Tuesday, April 9, 2019

Creation Moment 4/9/2019 - Polar Bear Case Study

How genetic variation within a kind as well as loss of genetic info actually works...in other words some real science...point is-that the bears are still bears-just different genes switched on, off or lost...
And God made the beast of the earth after his kind.. Genesis 1:25

"Behe argues in Darwin Devolves on the topic.
He observes that studies of the polar bear genome reveal certain genes were under strong selection since these wonderful bears split from a common ancestor with black bears.

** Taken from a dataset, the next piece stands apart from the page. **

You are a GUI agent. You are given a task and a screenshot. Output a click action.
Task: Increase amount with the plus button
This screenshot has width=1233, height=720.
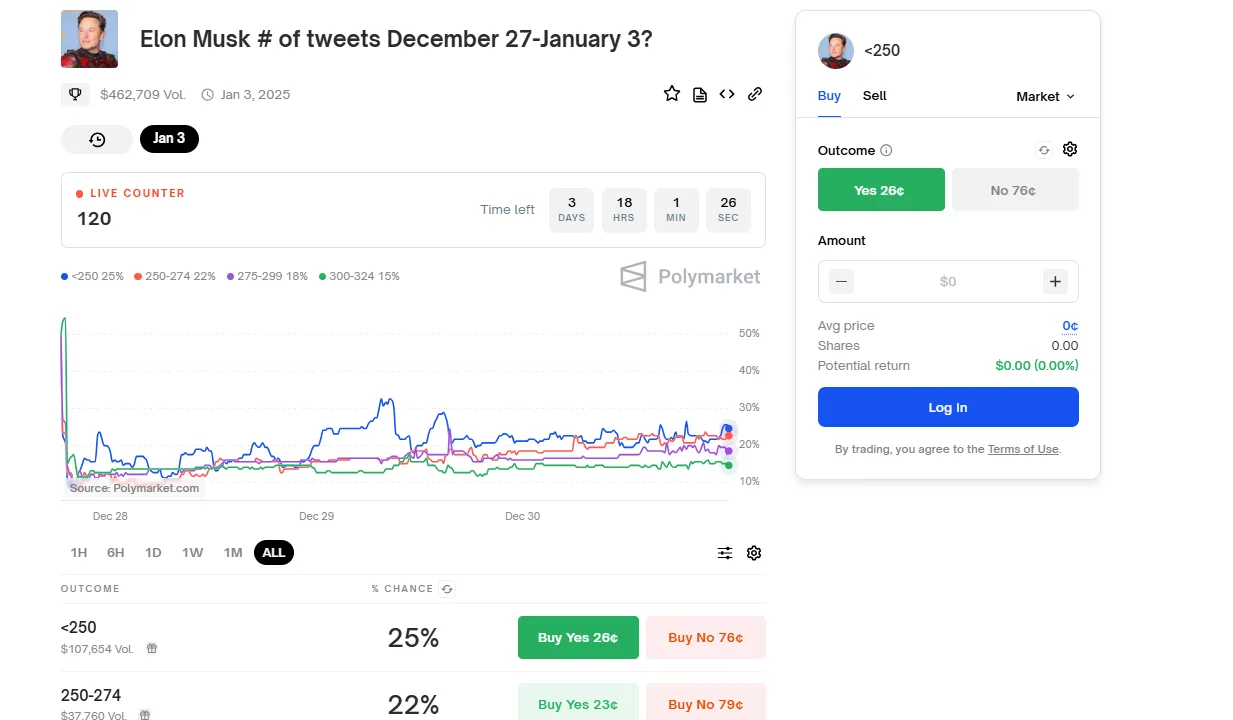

An article in the journal Cell by Liu et al. (2014) analyzed the genes that were “under stronger positive selection” in polar bears. This was done using algorithms that compare amino acid changes in those genes to other known homologous versions of the gene to predict whether the mutations were benign or “damaging” to each protein’s function. Behe looked at the results and wrote the following:
The polar bear’s most strongly selected mutations — and thus the most important for its survival — occurred in a gene dubbed APOB, which is involved in fat metabolism in mammals.
That itself is not surprising, since the diet of polar bears
contains a very large proportion of fat
(much higher than in the diet of brown bears) from seal blubber,
so we might expect metabolic changes were needed to accommodate it.
But what precisely did the changes in polar bear APOB do to it compared to that of other mammals?
When the same gene is mutated in humans or mice,

studies show it frequently leads to high levels of cholesterol and heart disease. The scientists who studied the polar bear’s genome detected multiple mutations in APOB. Since few experiments can be done with grumpy polar bears, they analyzed the changes by computer. They determined that the mutations were very likely to be damaging — that is, likely to degrade or destroy the function of the protein that the gene codes for.
A second highly selected gene, LYST, is associated with
pigmentation, and changes in it are probably responsible for the blanching of the ancestors’ brown fur. Computer analysis of the multiple mutations of the gene showed that they too were almost certainly damaging to its function. In fact, of all the mutations in the seventeen genes that were most highly selected, about half were predicted to damage the function of the respective coded proteins. Furthermore, since most altered genes bore several mutations, only three to six (depending on the method of estimation) out of seventeen genes were free of degrading changes. Put differently, 65 to 83 percent of helpful, positively selected genes are estimated to have suffered at least one damaging mutation."